Dance Review: The Car Man at Sadler's Wells

London in summer may have been a mostly damp disappointment so far but inside Sadler’s Wells it is sizzling hot. Matthew Bourne’s The Car Man: Bizet’s Carmen Re-Imagined, originally staged in 2000, is the most raw and adult of Bourne’s cinematically-inspired masterpieces. Gone is the suppressed passion struggling to burst through very British manners in Bourne’s classics Swan Lake and Cinderella - The Car Man is an upfront Stateside bit of rough.   

A stranger arrives in a small Midwest Italian-American town called Harmony and changes the fate of the inhabitants. Lana, the sultry and put upon wife of the abusive local garage and diner owner, falls immediately in lust with this hunky silent figure who stands out even amongst the most macho of the locals. Unlike Harmony’s male inhabitants, Luca can not only hold his own in a fight but also sticks up for weaker characters. A show of strength and care -  a combination that proves irresistible to Lana. But Lana is not the only one under Luca’s spell as Angelo, a shy individual who helps at the garage and is bullied by his peers, forms the third point of a love triangle with thrilling and deadly consequences.

The Car Man is not an updated take on Bizet’s opera classic but has Carmen qualities such as intensity and grittiness. Both Luca and Lana have characteristics akin to Carmen - both are sexually manipulative and cause trouble in their wake. Bizet’s music lends itself effortlessly to to the sexually charged energy  and drama throughout the production. The look of The Car Man is early Sixties America with the boys straight out of iconic Levi’s commercials and the girls in circle skirts and pedal pushers. But it’s a far cry from rose tinted retro gloss thanks to gutsy unflinching choreography and acting - more evocative of Cinecitta films than those of Hollywood.

The dances in The Car Man are bursting with life. One moment there’s a joyous celebratory West Side Story-esque number, filled with lifts and legs happily circling towards the heavens. The next moment is an en-masse sex simulation with elaborate contortions and slow controlled movement that suggests almost unbearable sweatiness of a body in the summer heat. Bourne’s choreography also pulls off the difficult task of violent scenes putting audiences on the edge of their seats while avoiding gratuitous vulgarity - one notably powerful scene was of Angelo being sexually assaulted by a prison guard.  

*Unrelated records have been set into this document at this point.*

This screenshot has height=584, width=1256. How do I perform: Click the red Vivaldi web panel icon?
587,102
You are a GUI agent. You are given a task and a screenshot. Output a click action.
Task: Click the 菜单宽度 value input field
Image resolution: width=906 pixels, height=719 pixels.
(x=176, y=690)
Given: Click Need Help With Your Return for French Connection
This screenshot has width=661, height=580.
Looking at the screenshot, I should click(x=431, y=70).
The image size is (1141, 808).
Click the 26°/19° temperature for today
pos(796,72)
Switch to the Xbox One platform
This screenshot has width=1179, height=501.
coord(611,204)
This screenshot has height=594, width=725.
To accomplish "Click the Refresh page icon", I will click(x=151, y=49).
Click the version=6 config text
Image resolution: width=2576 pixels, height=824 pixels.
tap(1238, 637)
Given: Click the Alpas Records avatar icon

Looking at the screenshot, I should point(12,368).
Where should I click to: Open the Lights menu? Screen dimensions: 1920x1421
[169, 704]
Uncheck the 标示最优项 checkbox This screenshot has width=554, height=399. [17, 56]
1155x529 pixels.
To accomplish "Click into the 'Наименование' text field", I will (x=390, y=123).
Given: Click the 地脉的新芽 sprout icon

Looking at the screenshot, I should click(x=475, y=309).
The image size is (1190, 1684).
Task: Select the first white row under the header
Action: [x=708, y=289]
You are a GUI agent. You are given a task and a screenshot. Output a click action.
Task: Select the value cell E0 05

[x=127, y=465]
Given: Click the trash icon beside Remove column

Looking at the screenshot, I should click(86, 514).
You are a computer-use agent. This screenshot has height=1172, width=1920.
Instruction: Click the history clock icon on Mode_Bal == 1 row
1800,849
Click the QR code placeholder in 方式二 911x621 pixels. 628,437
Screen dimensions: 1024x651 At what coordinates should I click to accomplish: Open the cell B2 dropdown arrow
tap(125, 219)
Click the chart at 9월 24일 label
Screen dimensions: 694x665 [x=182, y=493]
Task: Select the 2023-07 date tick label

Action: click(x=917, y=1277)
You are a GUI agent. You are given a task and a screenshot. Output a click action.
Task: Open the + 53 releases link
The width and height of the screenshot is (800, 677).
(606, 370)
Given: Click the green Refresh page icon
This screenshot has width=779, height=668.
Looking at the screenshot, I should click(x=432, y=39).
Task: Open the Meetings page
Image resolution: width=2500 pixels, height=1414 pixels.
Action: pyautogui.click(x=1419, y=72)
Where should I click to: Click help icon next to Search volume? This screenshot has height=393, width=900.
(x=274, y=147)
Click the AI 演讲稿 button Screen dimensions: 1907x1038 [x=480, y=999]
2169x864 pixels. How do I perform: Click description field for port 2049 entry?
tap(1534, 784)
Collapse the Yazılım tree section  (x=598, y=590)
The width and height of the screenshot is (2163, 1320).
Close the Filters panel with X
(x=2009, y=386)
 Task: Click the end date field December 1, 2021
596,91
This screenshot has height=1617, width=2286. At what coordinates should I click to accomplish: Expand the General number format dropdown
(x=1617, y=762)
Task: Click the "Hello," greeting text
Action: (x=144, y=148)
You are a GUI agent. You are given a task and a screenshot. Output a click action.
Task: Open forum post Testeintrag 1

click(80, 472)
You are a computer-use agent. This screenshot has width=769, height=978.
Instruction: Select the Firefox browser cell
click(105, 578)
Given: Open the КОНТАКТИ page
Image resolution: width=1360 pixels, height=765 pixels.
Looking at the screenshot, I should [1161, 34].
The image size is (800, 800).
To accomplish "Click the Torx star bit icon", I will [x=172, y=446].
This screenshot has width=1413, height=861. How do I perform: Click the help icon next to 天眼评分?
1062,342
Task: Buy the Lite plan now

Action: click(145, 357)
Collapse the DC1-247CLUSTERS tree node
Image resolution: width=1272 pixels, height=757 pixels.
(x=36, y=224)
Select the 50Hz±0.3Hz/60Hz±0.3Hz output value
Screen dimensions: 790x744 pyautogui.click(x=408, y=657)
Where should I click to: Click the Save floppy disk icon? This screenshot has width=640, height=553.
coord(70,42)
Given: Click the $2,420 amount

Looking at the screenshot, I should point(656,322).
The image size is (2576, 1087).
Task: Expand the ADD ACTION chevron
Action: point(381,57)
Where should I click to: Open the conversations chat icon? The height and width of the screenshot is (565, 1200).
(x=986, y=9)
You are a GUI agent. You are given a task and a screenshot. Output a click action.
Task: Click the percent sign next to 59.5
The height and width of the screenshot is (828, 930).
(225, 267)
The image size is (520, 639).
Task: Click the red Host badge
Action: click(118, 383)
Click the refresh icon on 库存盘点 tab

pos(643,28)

The Car Man is another of Bourne’s triumphs, full of drama and his distinctive touch of comedy combined with eroticism. This production is like a live noir film with a cast who recreate that “something” that stars of yesteryear like Marlon Brando and Elizabeth Taylor had. Lots of style matched up with plenty of substance and lashings of sexiness thrown in. It certainly beats watching an afternoon film on Channel 4 anytime.